刘老爷是十分享受这种群芳为他争风吃醋的方式,因为他就像百花园中傲立枝头上最靓丽的那一朵鲜花,欣然地接受着花瓣上百千蜂蝶只为他而留恋。
可吃苦头的是钟老,每隔一个时辰,都要马不停蹄地为他安排姑娘。

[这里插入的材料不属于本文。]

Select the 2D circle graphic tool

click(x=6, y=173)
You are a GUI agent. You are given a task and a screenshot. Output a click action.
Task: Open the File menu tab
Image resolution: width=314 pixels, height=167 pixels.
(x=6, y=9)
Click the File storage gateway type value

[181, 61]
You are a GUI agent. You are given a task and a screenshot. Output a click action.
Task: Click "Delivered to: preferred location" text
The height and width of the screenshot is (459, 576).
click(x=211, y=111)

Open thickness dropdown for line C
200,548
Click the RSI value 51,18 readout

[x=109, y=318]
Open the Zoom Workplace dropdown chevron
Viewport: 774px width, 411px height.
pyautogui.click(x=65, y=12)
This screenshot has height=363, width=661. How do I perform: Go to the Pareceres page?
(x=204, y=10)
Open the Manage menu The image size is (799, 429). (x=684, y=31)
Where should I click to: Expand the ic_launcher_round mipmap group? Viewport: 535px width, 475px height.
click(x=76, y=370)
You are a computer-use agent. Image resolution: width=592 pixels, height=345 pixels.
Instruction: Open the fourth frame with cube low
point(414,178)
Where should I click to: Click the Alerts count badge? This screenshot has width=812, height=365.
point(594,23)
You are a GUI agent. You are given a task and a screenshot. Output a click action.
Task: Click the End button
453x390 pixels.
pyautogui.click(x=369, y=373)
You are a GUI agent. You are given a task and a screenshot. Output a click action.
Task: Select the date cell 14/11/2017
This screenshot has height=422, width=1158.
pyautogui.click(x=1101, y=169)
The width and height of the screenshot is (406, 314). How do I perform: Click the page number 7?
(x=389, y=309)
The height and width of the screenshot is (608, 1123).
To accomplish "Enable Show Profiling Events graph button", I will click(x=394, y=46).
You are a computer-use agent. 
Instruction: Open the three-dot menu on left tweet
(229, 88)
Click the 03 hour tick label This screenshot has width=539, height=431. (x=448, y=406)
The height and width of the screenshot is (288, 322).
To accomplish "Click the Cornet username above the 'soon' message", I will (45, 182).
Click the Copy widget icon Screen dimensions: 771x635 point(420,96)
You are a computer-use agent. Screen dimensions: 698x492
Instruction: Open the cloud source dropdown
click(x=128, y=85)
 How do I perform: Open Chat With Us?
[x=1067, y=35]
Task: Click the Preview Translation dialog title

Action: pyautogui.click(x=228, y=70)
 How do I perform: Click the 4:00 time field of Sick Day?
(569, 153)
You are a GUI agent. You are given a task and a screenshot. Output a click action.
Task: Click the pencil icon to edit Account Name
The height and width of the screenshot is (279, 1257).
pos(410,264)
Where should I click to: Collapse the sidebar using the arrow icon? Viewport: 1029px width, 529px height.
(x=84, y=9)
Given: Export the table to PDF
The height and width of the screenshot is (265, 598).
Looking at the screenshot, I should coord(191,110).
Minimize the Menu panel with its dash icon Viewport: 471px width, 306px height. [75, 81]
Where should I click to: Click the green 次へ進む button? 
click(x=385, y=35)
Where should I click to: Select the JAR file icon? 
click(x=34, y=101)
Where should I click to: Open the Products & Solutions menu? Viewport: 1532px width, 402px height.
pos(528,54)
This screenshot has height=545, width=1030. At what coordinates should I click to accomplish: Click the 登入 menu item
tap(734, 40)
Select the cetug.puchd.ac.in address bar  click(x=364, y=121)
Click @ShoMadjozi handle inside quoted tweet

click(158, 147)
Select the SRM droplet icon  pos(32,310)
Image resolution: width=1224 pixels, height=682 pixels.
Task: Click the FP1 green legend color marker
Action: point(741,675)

可怕的是,刘青天大老爷还特别的挑剔,他不是因为姑娘的模样而挑剔,而是姑娘们为他妒忌而挑剔。
可怜的是钟老那短粗的双腿快要支撑不住滚圆的身体,还要忍受着这般痛苦的折腾。
于是,钟老在内心里不停地诅咒他,从他祖宗十八代问候了上百遍,但脸上依然保持着微笑,一种让刘青云感到非常惬意的笑容。
也许有些疲累了,钟老眯上眼,半躺在太师椅上稍作小憩。半眯半醒之间,钟老突然惊醒过来。
原来红飞翠舞、鼓乐喧天的迎客厅变得异常的安静,安静得有些可怕。
这种不合常情的场面,让他的心脏急剧地跳动起来。
钟老霍地跳了起来,用犀利的眼光扫视了一遍厅堂,他看到了一幅奇怪的画面。
厅堂内的男男女女一个个目怔口呆,眼光齐刷刷地望向大门前一名如花似玉的女子,鼓乐师忘了奏乐,舞女忘了起舞,宾客忘了姑娘坐怀不乱,时间仿似突然停止了流动。
一个女子袅袅亭亭地立在门前,娇艳欲滴,宛如一朵含苞欲放的芙蓉。
女子凤髻露鬓,宛转蛾眉,肩披五彩云裳,在众目睽睽之下波澜不惊,明眸盼顾。
叫人惊奇的是她左手持一把伞,伞面上绣着一朵朵娇艳的梨花;右手托着一个檀木锦盒,锦盒似乎装着沉压压的贵重物品,但女子单手托举着似乎又毫不费力。
江湖上的人都知道凌烟阁是男人消遣的地方,从来没有一个外来的女子能踏足其中一步,特别是良家女子绝对不会莲步轻移。
一个女子大晚上的拿着一把伞,手托着一个沉重的锦盒,在一帮大男人的面前卖弄姿色,这的确是一件前所未闻的事。
钟老知道此女子绝非一般的女子,心中有一种不祥的预感。于是,平时鸭行鹅步的他,此际步履如飞,以最快的速度赶到女子的面前。
“请问姑娘贵姓?”钟老满脸堆笑地问。
女子笑而不语,一副爱搭不理的样子。她傲然地伫立,一动不动地保持刚进来时的姿势,视眼前无物。
“不知姑娘大驾光临,有何贵干?”钟老强压住内心的怒火,依然陪笑着问。
女子依然没有回应,依然保持着笑意盈盈,仿佛是一具石化了的雕像。
他是一个见惯风雨的人,视其颜色,他知道女子不是一般的江湖人物。因为他不知道女子的底细,故他不敢造次。
“钟老,难道她是一个哑巴,不会说话?还是一个聋子,听不到人说的话?”刘云青推开了坐在怀上的小青,摇头晃脑,慢悠悠地说。
刘云青的话一下子打破了死一般的沉静,开始三三两两的有人交头接耳的议论起来。